IGP-M cai 0,5% em junho: gasolina, etanol e café recuam, aponta FGV
A FGV registrou queda de 0,5% no IGP-M de junho de 2026, puxada pela deflação de gasolina, etanol e café. O índice acumula alta de 179,25% em 12 meses, segundo o Banco Central. Veja os detalhes do recuo e o que esperar para os próximos meses.
FGV: gasolina, etanol e café recuam e ajudam IGP-M cair 0,5% em junho
O Índice Geral de Preços, Mercado (IGP-M) caiu 0,5% em junho de 2026, de acordo com a Fundação Getulio Vargas (FGV). O recuo foi puxado pela deflação de três itens de peso na cesta do índice: gasolina, etanol e café. Em 12 meses, o IGP-M acumula alta de 179,25%, conforme dados do Banco Central.

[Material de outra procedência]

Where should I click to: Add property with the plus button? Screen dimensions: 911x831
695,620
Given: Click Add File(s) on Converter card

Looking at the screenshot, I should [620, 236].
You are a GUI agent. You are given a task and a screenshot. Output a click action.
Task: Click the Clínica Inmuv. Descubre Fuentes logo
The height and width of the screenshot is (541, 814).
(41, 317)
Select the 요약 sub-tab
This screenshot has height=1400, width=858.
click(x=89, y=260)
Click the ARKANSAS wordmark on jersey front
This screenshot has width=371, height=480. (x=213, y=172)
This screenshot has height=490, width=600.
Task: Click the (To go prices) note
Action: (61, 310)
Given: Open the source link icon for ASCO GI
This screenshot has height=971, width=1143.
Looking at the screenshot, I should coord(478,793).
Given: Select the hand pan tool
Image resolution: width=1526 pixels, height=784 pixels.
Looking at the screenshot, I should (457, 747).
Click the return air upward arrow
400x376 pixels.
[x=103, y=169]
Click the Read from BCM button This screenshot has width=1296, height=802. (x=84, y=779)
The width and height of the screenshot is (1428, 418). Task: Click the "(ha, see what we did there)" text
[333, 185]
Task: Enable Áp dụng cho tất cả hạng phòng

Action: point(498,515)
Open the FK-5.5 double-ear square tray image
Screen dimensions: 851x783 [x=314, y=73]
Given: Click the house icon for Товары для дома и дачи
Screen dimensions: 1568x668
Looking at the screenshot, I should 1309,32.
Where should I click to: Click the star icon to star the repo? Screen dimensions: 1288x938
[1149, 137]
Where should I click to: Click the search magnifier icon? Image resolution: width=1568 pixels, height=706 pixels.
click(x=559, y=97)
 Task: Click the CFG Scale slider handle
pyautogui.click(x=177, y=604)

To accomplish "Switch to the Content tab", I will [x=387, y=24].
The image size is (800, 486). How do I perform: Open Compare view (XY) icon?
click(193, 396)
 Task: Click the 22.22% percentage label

Por que o IGP-M caiu em junho?
A FGV aponta que a gasolina, o etanol e o café tiveram queda de preços no mês. Esses itens têm participação relevante no IGP-M, que é composto por índices de preços ao produtor (IPA), ao consumidor (IPC) e da construção civil (INCC). A deflação nesses segmentos foi suficiente para puxar o índice geral para baixo.
Gasolina e etanol: alívio nos combustíveis
Segundo a FGV, a gasolina e o etanol recuaram em junho, refletindo a política de preços da Petrobras e a safra de cana-de-açúcar. O etanol, em particular, costuma ter queda sazonal no meio do ano, com a colheita da cana. A gasolina, por sua vez, acompanhou a desvalorização do petróleo no mercado internacional.
Café: safra recorde pressiona preços
O café também registrou deflação em junho. A safra brasileira de 2026 deve bater recorde, com a bienalidade positiva do arábica. Com mais oferta, os preços caíram no mercado interno e externo. O café é um dos itens monitorados no IPA, que responde por 60% do IGP-M.
O que é o IGP-M e para que serve?
O IGP-M é um dos principais indicadores de inflação do país, calculado pela FGV. Ele serve como referência para reajustes de contratos de aluguel, tarifas de energia elétrica e planos de saúde. Em 12 meses, o índice acumula 179,25%. A alta acumulada reflete a inflação persistente desde 2019.
IGP-M acumulado em 12 meses
A série histórica do Banco Central mostra que o IGP-M variou mês a mês desde julho de 2019, quando estava em 178,53%. Em agosto de 2019, subiu para 179,12%; em setembro, 179,86%; em outubro, 180,20%; e em novembro, 180,66%. O dado de junho de 2026, com 179,25%, indica leve arrefecimento.
Impacto nos aluguéis e contratos
Para quem tem contrato de aluguel indexado ao IGP-M, a queda de 0,5% em junho pode significar uma trégua nos reajustes. No entanto, o acumulado em 12 meses ainda é elevado, o que pode pressionar os inquilinos nos próximos meses. A FGV recomenda que os contratos sejam revisados com base no índice oficial.
Perspectivas para o IGP-M em 2026
A FGV não divulgou projeções oficiais para os próximos meses, mas a tendência é de que o IGP-M continue volátil. A safra de café e a política de preços dos combustíveis serão fatores determinantes. Se a gasolina e o etanol mantiverem a trajetória de queda, o índice pode registrar novas deflações.
Perguntas Frequentes
O que significa o IGP-M cair 0,5%?
Significa que, em junho de 2026, os preços monitorados pelo IGP-M tiveram queda média de 0,5% em relação a maio. Isso é chamado de deflação.
Quais itens puxaram a queda do IGP-M?
Gasolina, etanol e café foram os principais responsáveis pela deflação, segundo a FGV.
Como o IGP-M afeta o aluguel?
O IGP-M é usado como índice de reajuste em contratos de aluguel. Se o índice cai, o reajuste pode ser menor ou até negativo.
O IGP-M acumulado em 12 meses é alto?
Sim, o acumulado em 12 meses é de 179,25%, segundo o Banco Central, o que ainda pressiona contratos antigos.
O que esperar para o IGP-M nos próximos meses?
A FGV não divulgou projeções, mas a tendência depende dos preços de combustíveis e da safra de café, que podem manter a deflação ou reverter a queda.